Ready to tackle your spaghetti squash? Here's what to know.
What to Know About Cooking Spaghetti Squash
Spaghetti squash tastes like the slightly sweet nuttiness of summer squash with a hint of the winter squash flavor you’d expect from a pumpkin. The long treads almost pop when you bite into them and maintain an al dente quality when roasted.
Spaghetti squash easily takes on the flavors of the recipe you are using it in, which means that sauces, seasonings, and dressings all work well. It can be served like pasta with marinara or pesto, but it’s also delicious baked into breakfast casseroles or served like a pasta salad with olives and crumbled feta.
Roasting is the Best Way to Cook Spaghetti Squash
There are quite a few ideas out there on how to cook spaghetti squash, but the truth is, it shines best when you roast it. Roasting the squash slightly caramelizes the edges and deepens the flavor.
Roasting also helps dry out the squash so that it easily pulls away from the skin, which is a good thing since spaghetti squash holds a lot of water and you don't want to transfer that liquid to your recipe.

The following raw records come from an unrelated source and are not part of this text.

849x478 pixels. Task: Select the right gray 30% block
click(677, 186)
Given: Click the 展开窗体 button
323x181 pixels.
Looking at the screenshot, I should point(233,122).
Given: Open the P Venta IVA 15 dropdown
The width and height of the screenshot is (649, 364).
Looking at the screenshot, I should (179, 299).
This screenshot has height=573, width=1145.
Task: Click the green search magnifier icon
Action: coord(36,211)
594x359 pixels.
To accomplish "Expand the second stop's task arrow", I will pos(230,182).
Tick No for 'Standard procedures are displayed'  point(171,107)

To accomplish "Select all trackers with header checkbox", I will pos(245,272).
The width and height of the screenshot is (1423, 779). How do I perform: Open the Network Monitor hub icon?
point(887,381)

Another important step? Salting spaghetti squash before you roast it! This also works to draw out moisture and keep the squash from being too watery later on.
Of course, each squash is a little different. A vegetable’s water content varies from season to season due to growing conditions. If you find your squash is still too watery even after salting and roasting, let it sit in a strainer to drain excess liquid after it's cooked, kind of like how you’d drain pasta noodles in a colander. You can also squeeze it if you wish, but this tends to crush the threads and take away some of its appealing texture, so do so gently.
Spaghetti Squash Recipes
Most of the time our ideas for spaghetti squash are inspired by pasta recipes, and it’s true that spaghetti squash is great topped with your favorite marinara or tossed with basil pesto. You can even add a grilled chicken breast or meatballs.

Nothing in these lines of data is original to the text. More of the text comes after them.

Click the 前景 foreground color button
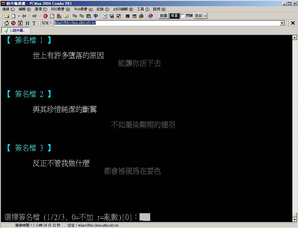Viewport: 298px width, 228px height. (x=164, y=16)
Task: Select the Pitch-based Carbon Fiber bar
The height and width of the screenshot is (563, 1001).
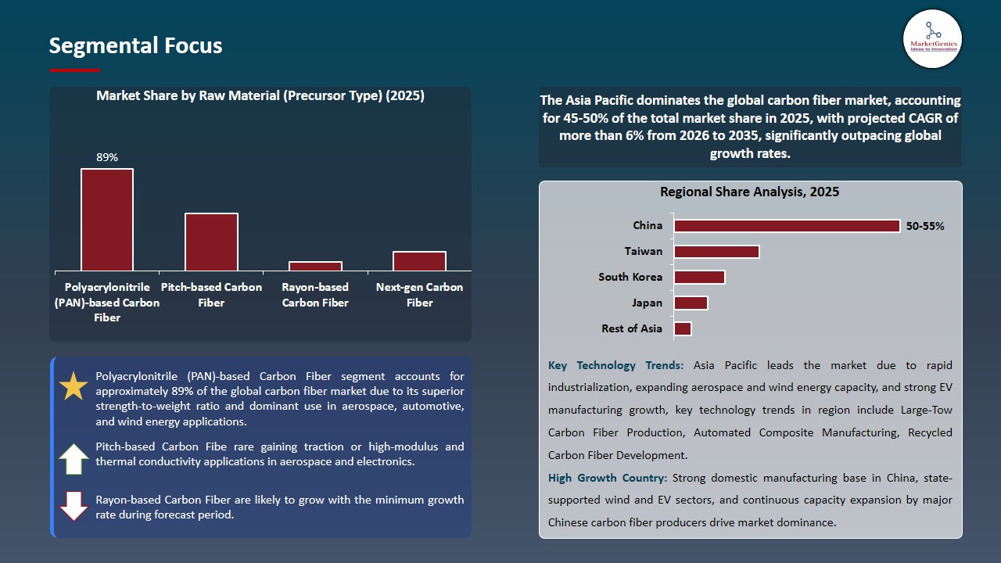Action: point(211,242)
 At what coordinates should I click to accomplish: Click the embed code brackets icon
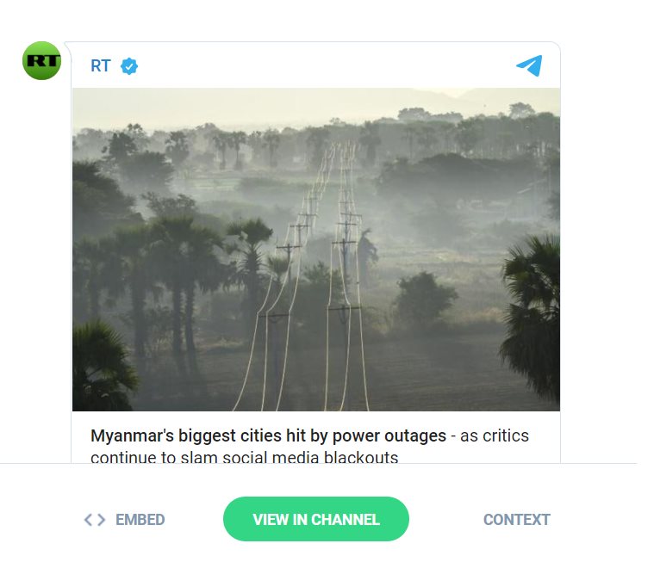pos(95,520)
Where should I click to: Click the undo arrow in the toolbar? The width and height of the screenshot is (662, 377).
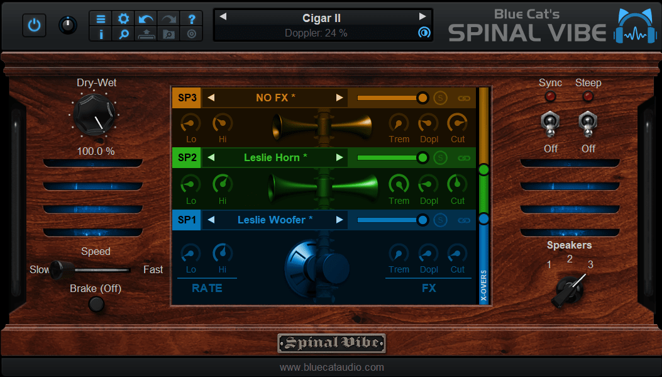tap(146, 19)
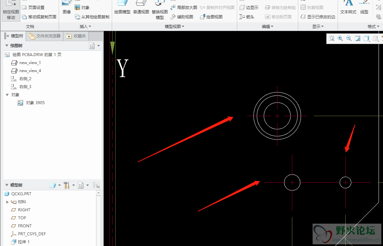This screenshot has height=246, width=383.
Task: Choose the 辅助视图 auxiliary view tool
Action: (182, 17)
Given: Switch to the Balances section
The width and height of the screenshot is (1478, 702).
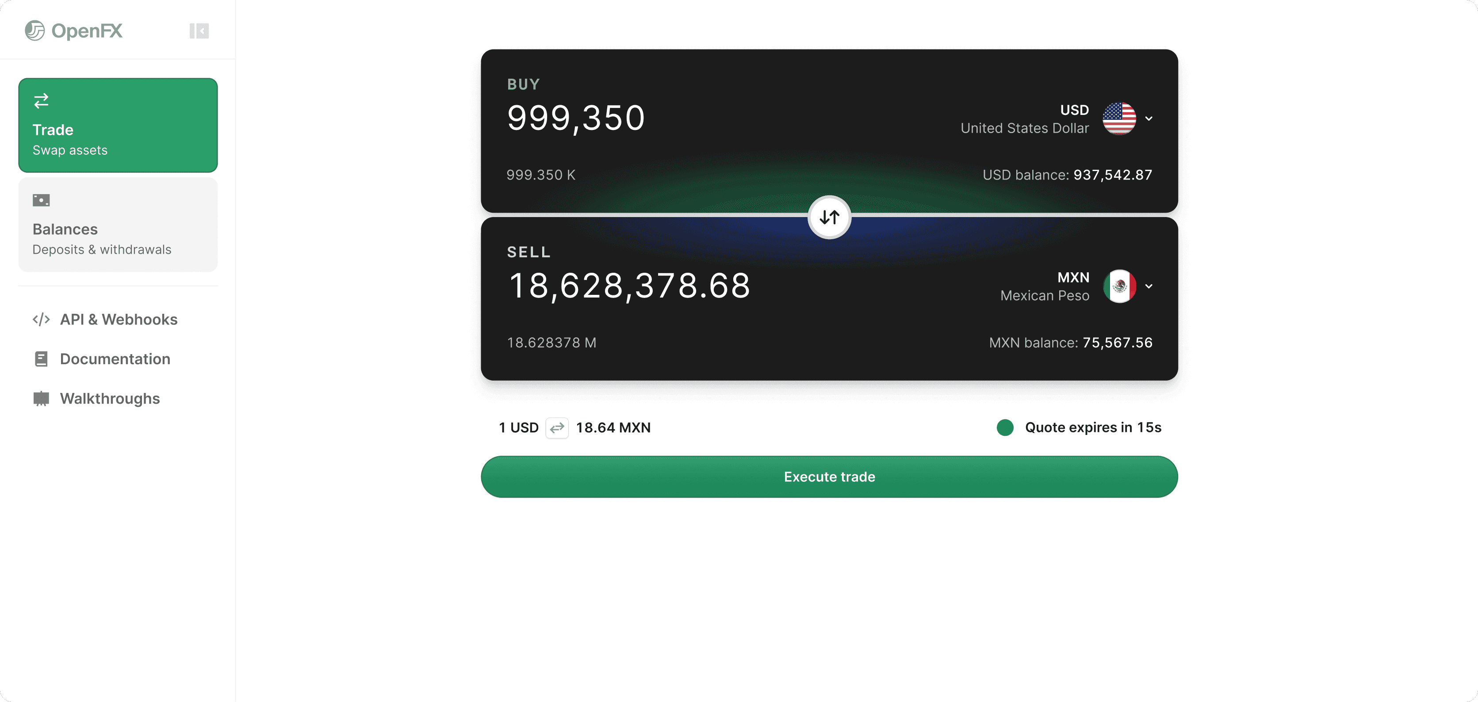Looking at the screenshot, I should (x=118, y=225).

But there's so much more you can do with spaghetti squash! Chop it and stir it into egg bakes and breakfast casserole; use it as burrito and quesadilla fillings; or add it to a vegetable stir-fry. You can also substitute spaghetti squash in noodle dishes such as Pad Thai or use spaghetti squash in place of some of the potatoes in a hashbrown casserole.

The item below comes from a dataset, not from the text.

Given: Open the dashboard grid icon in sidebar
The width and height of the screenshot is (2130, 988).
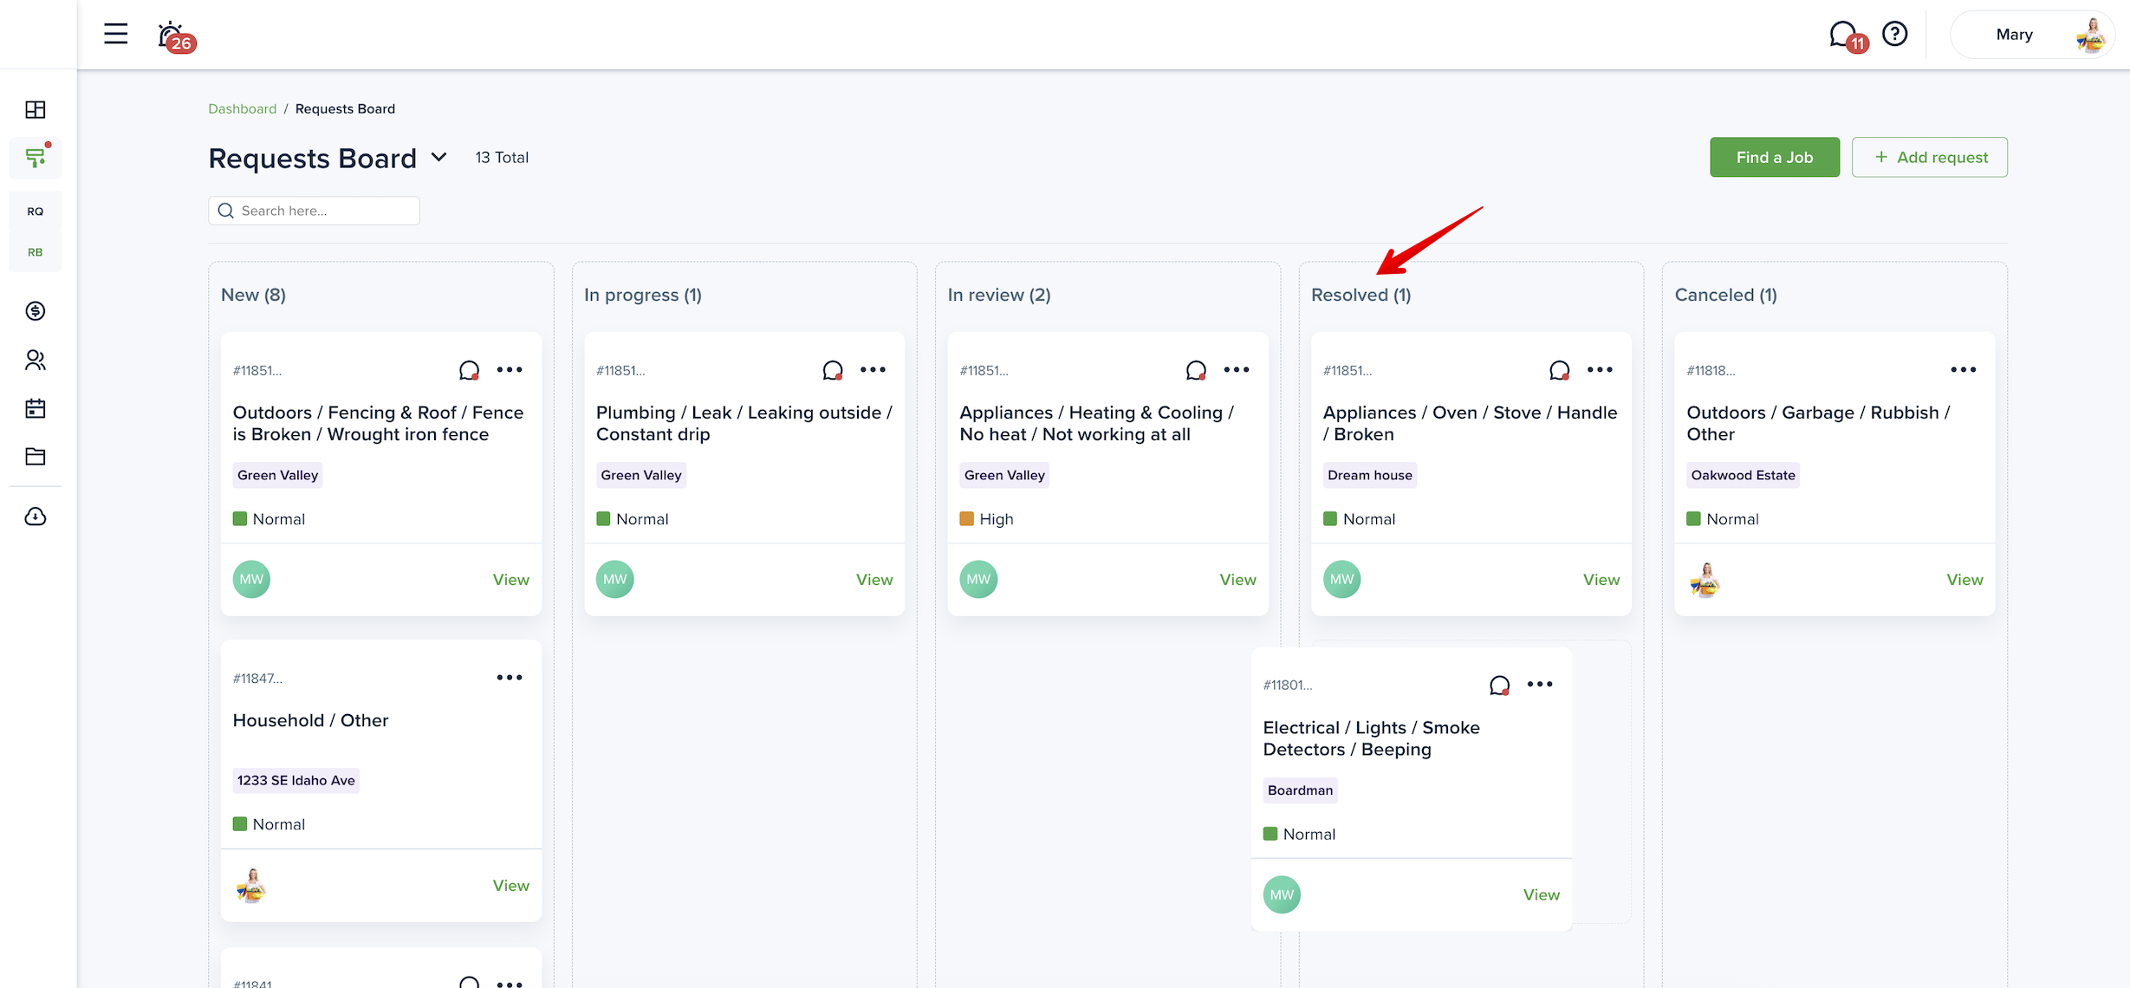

Here are a few more recipes to get you inspired:
How to Cut and Cook Spaghetti Squash
The squash will be hard so be sure to use a very sharp, large knife and work carefully.
- 1 spaghetti squash
Preheat the oven to 400°F.
Halve the spaghetti squash:
Set the squash on a steady surface and line the surface with a dish towel to keep it steady and reduce the chance it will slip. Using a sharp knife, cut the squash in half lengthwise from stem to end.
Scoop out the seeds:
Use a spoon to scrape out and discard the seeds.
Season the squash:
Place the squash on a baking sheet lined with parchment paper. Drizzle with olive oil and sprinkle with salt. Rub it over both sides of the squash.
Pierce the squash:
Place the squash cut-side down. Pierce the skin of both halves in a few places with a fork.
Roast until tender, then cool:
Place the squash in the oven and roast for 30 to 40 minutes. The squash is done when you can pierce through the skin and the flesh is tender. Flip the squash to be cut-side up and allow it to cool until you can handle it, about 10 minutes.
Scoop out the squash:
Use a fork to break up the flesh of the squash and scrape it away from the skin. Discard the skins. The squash is ready to use. Similar to most cooked vegetables you can also store it in the refrigerator for 3 to 4 days before using.